*GOAL*. Gather every line below that contains the word "blue", and copy each one.

Records taken from a collection
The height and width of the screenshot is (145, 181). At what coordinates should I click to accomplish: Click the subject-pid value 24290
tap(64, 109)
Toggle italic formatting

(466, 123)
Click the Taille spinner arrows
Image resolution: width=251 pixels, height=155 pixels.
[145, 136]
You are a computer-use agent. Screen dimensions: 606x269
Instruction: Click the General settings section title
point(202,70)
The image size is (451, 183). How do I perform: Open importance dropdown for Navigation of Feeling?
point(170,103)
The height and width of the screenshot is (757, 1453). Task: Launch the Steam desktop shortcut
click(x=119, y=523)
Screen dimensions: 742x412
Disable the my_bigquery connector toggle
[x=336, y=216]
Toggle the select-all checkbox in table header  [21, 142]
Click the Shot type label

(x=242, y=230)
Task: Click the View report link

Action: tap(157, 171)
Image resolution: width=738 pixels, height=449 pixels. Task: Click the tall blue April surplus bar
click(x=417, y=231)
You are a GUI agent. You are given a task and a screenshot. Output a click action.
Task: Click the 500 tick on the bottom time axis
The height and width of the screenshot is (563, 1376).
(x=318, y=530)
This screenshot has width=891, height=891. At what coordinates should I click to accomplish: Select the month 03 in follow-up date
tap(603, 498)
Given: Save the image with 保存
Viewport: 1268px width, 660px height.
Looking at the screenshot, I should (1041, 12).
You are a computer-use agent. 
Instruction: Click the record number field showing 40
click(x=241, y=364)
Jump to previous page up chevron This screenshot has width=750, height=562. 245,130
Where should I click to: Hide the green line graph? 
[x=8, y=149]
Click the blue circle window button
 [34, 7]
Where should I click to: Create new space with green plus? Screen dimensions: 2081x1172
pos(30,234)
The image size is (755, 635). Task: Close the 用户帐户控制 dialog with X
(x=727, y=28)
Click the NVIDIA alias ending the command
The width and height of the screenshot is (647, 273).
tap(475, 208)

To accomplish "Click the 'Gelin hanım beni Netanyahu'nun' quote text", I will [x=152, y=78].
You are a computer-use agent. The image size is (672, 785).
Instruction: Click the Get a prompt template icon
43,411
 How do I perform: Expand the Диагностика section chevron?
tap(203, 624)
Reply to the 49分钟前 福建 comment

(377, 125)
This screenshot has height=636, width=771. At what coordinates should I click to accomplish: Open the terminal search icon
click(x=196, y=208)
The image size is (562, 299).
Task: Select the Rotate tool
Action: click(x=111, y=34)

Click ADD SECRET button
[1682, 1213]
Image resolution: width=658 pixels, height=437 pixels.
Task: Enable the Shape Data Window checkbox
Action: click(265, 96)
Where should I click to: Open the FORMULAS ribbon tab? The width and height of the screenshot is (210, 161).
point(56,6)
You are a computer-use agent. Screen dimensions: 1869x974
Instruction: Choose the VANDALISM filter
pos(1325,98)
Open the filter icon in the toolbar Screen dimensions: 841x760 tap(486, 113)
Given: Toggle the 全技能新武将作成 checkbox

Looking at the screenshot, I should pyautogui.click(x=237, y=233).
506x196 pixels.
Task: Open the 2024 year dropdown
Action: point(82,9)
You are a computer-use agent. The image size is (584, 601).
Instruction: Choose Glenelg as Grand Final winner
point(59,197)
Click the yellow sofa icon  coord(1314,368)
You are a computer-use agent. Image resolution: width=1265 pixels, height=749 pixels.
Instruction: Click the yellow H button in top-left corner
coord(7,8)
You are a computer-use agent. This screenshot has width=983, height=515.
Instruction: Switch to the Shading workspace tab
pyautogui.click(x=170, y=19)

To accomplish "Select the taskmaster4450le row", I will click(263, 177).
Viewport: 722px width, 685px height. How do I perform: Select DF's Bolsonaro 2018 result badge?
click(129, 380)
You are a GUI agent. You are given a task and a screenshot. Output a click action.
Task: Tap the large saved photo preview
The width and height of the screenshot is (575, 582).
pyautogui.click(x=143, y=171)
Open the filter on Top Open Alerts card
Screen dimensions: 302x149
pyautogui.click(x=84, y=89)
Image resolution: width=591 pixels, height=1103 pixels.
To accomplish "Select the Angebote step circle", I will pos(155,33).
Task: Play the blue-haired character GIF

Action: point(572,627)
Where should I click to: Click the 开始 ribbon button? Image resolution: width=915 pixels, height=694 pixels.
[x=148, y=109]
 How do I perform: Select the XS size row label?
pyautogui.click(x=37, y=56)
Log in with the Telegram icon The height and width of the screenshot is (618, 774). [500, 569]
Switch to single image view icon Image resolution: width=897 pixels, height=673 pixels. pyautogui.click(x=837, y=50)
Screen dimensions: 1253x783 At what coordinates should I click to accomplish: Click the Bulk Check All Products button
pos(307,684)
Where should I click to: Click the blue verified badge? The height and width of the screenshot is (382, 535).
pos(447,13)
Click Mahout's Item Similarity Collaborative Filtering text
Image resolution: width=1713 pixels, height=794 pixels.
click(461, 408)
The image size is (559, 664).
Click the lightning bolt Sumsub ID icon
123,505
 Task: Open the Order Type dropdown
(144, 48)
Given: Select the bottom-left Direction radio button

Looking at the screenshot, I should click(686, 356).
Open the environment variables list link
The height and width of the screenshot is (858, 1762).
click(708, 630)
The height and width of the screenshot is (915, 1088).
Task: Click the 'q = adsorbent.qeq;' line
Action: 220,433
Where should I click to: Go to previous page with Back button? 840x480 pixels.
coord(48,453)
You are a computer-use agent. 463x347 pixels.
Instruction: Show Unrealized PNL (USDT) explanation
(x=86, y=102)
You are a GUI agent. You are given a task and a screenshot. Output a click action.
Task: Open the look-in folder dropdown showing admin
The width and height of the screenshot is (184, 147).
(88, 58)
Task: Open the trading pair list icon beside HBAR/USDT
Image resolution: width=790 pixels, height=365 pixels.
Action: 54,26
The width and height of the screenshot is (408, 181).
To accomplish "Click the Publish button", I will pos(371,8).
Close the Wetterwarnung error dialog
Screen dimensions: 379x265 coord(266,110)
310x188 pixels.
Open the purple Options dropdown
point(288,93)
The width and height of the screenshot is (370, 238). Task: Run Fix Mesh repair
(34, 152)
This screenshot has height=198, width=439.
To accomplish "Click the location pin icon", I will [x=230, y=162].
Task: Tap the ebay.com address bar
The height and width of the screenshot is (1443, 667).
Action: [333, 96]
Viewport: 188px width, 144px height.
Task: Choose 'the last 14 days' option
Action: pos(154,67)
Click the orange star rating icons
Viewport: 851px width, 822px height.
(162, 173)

*FINAL RESULT*.
Image resolution: width=738 pixels, height=449 pixels. Task: Click the tall blue April surplus bar
Click the blue circle window button
Task: Play the blue-haired character GIF
Where should I click to: Click the blue verified badge? The height and width of the screenshot is (382, 535).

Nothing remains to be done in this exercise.